This case arises out of a rollover car accident involving an SUV that struck a utility pole. Plaintiff, who was a front-seat passenger in the vehicle, was ejected. She suffered a traumatic brain injury. She alleges she was properly wearing her seat belt but the belt false latched, releasing during the crash. She alleges defects in the design and manufacture of the passenger restraint system; the rear panel and glass; the vehicle’s suspension; and the interior components and padding. She filed suit against the vehicle manufacturer and the maker of the seat-belt system.
Question(s) For Expert Witness
- 1. Was the plaintiff belted at the time of the crash?
- 2. What evidence supports this?
- 3. Was the latch defective?
- 4. Were there alternative designs?
Expert Witness Response
None of the materials provided to me, including the defense expert reports, are inconsistent with the hypothesis plaintiff was lap/shoulder-belted at the start of the accident sequence, given that this buckle contains numerous design defects, which could lead to unlatching, as described in my report. None of the GBL buckles that I have measured match the design drawings, consistent with a high potential for failure. Further, the driver testified under oath that plaintiff was safety belted.
I inspected the accident vehicle, the seat belts, photographs of the vehicle and the accident scene, depositions and statements of other experts and witnesses, medical records, police accident report, and other such physical and testimonial evidence. My inspection also showed significant witness marks on the safety belt hardware, including webbing imprints on the B pillar interior trim and bending of the pretensioner cable guide, which are consistent with the hypothesis that plaintiff was belted. With regard to the safety belt as stated in my report, I found the following:
The physical evidence on the belt supports the conclusion that it was restraining plaintiff prior to the collision. This evidence is independent of any testimony, and, standing alone, demonstrates conclusively that plaintiff was belted at the beginning of the accident sequence, prior to the vehicle striking a utility pole and yawing to rest as it tipped onto its driver’s side.
The evidence described above, when taken altogether, is most consistent with plaintiff having been lap/shoulder-belted at the beginning of the accident, and the lap/shoulder belt tongue becoming separated from the buckle during the collision, I have reached the conclusion, to a reasonable degree of engineering probability, that plaintiff was wearing her seat belt when the collision sequence began.
Separation of the tongue from the buckle demonstrates the existence of a defect in the restraint system, either in its manufacture or design.

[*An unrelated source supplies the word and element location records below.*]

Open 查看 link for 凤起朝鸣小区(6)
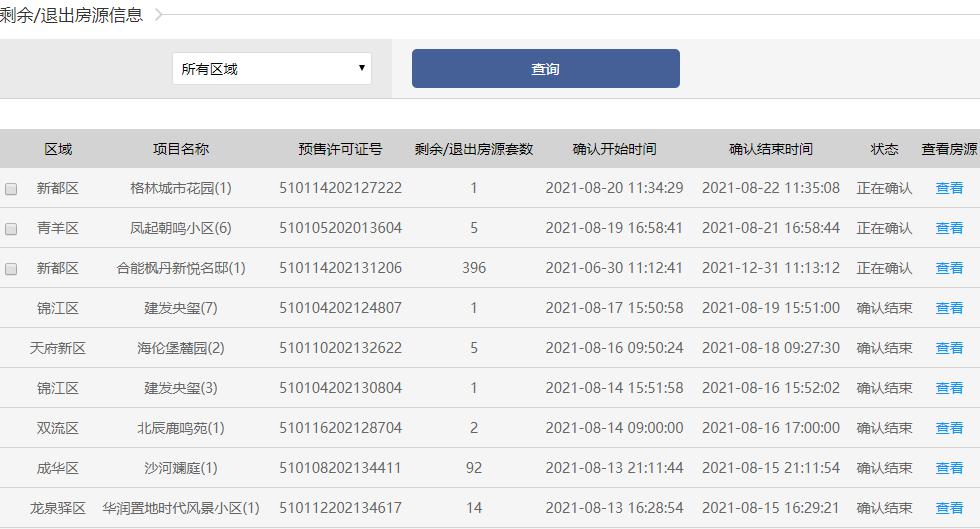The width and height of the screenshot is (980, 529). point(949,228)
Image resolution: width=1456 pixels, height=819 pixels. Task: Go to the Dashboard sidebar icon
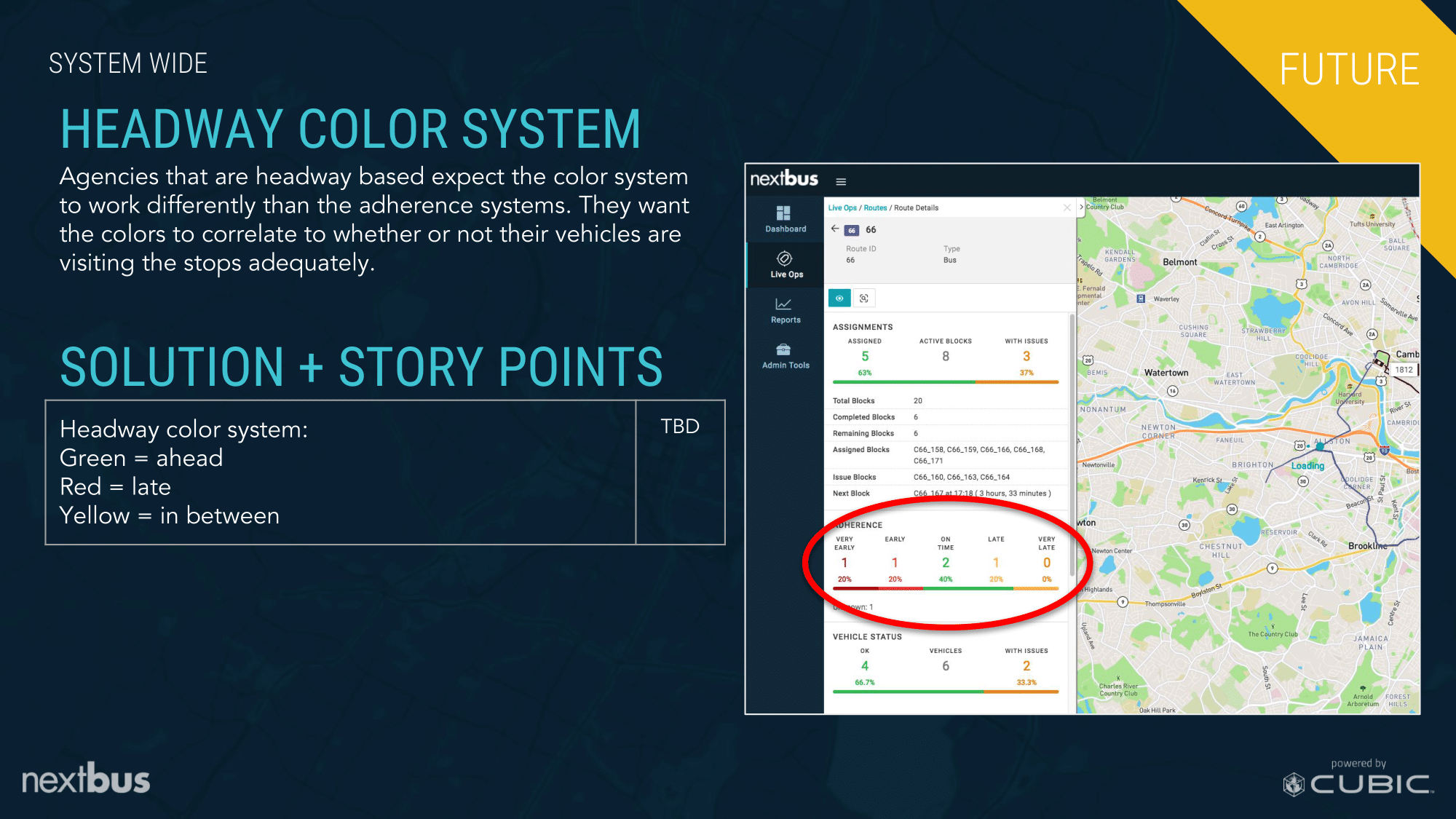pos(784,213)

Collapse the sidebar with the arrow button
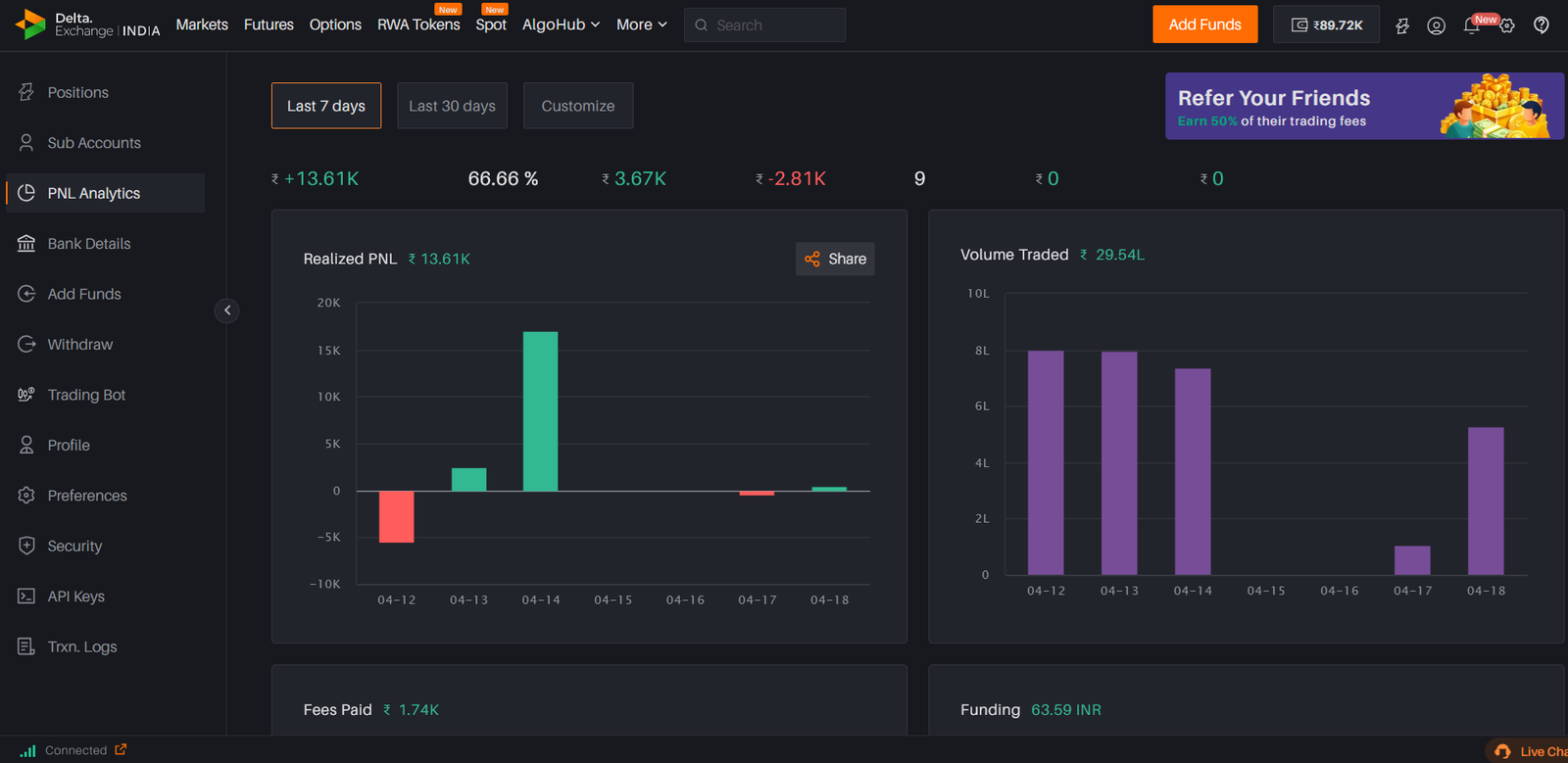(x=227, y=310)
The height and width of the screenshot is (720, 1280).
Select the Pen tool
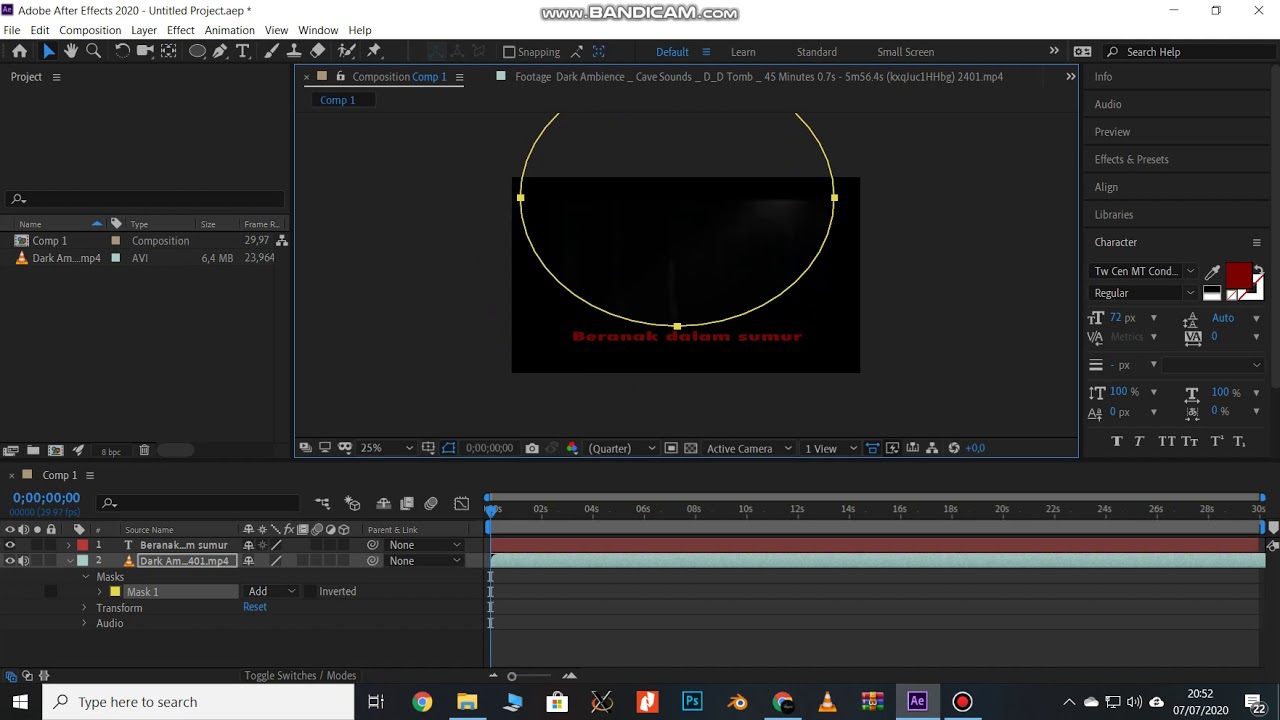pos(220,51)
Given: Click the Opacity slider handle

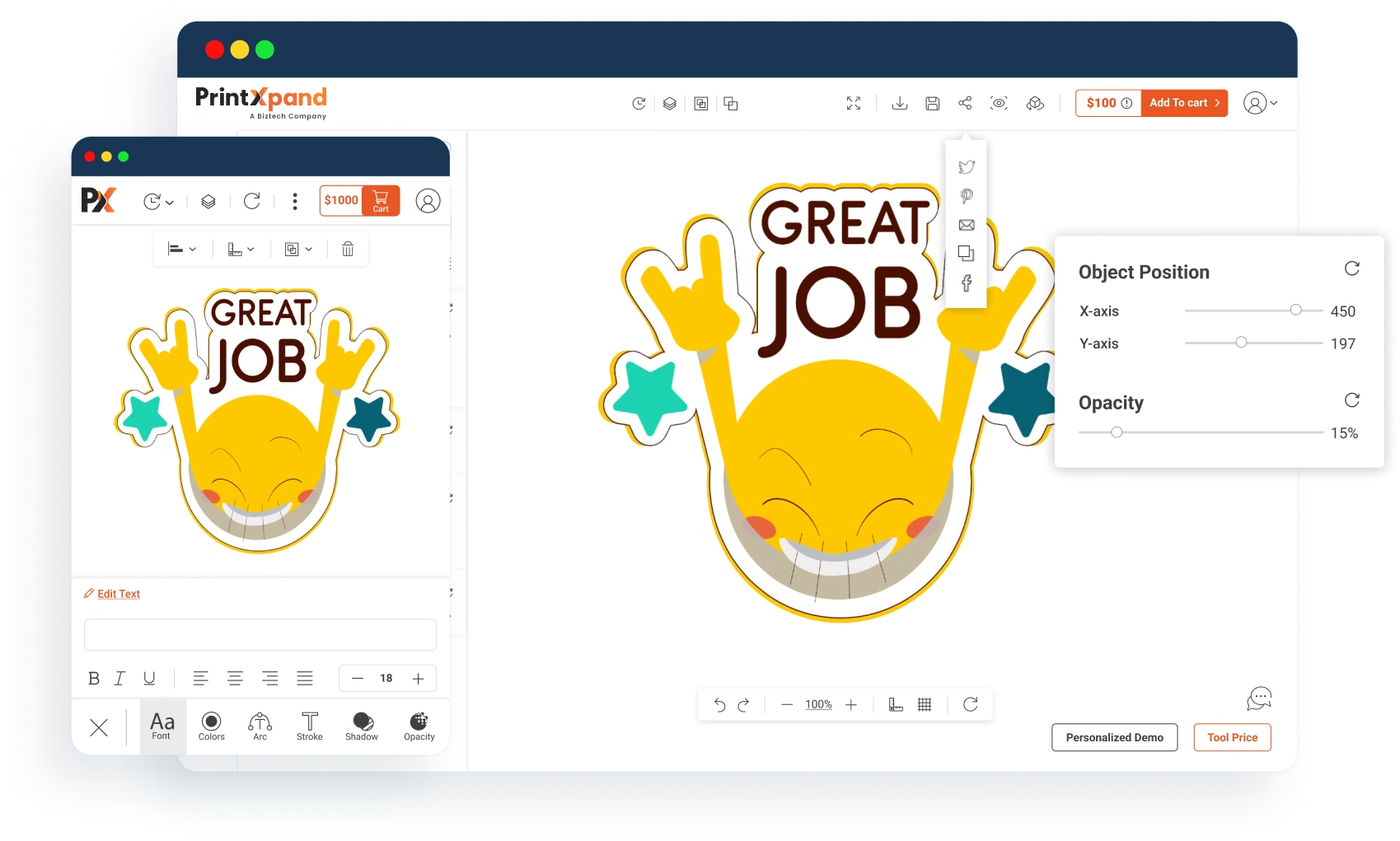Looking at the screenshot, I should (1117, 432).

Accordingly, I then proceeded to perform a failure analysis to determine the cause of the separation of the tongue from the buckle in this accident. I looked at all possible causes and eliminated those that were not probable, given the facts and circumstances, physical evidence, and test data. Once I had determined the most likely cause(s), I then evaluated alternative designs or conditions, which would have precluded the type of system failure.
My inspection of the accident buckle leads me to conclude in this event that an inadvertent unlatch problem did not exist in plaintiff’s buckle, since there is no physical evidence of press button contact, and the damage that exists on the buckle is not indicative of bending in the direction of push button movement required to open the buckle. However, this buckle is extremely susceptible to remaining in an incompletely latched position if the press button is depressed slightly below the cover. My analysis of the design and Key Safety documents indicate that the manufacturing defects in the buckle increase the risk of the buckle being incompletely latched.
I concluded that inertial, impact or shock loading was a likely partial explanation for buckle failure in this case. Therefore, I investigated whether forces could be applied to the safety belt buckle in ways that might cause it to release in an accident in an unintended manner. One possible force direction to a seat belt buckle in an accident is the lateral application of force, usually to the back of a buckle, which causes the latch to move out of its engaged position, allowing the tongue to be released.
I have identified alternative designs of seat belt buckles available in the marketplace at and prior to the time of manufacture of this vehicle that minimize the risks of failure due to shock loading, as identified in my reports and deposition. The design changes that have been made to the GBL buckle have reduced its susceptibility to incomplete latching.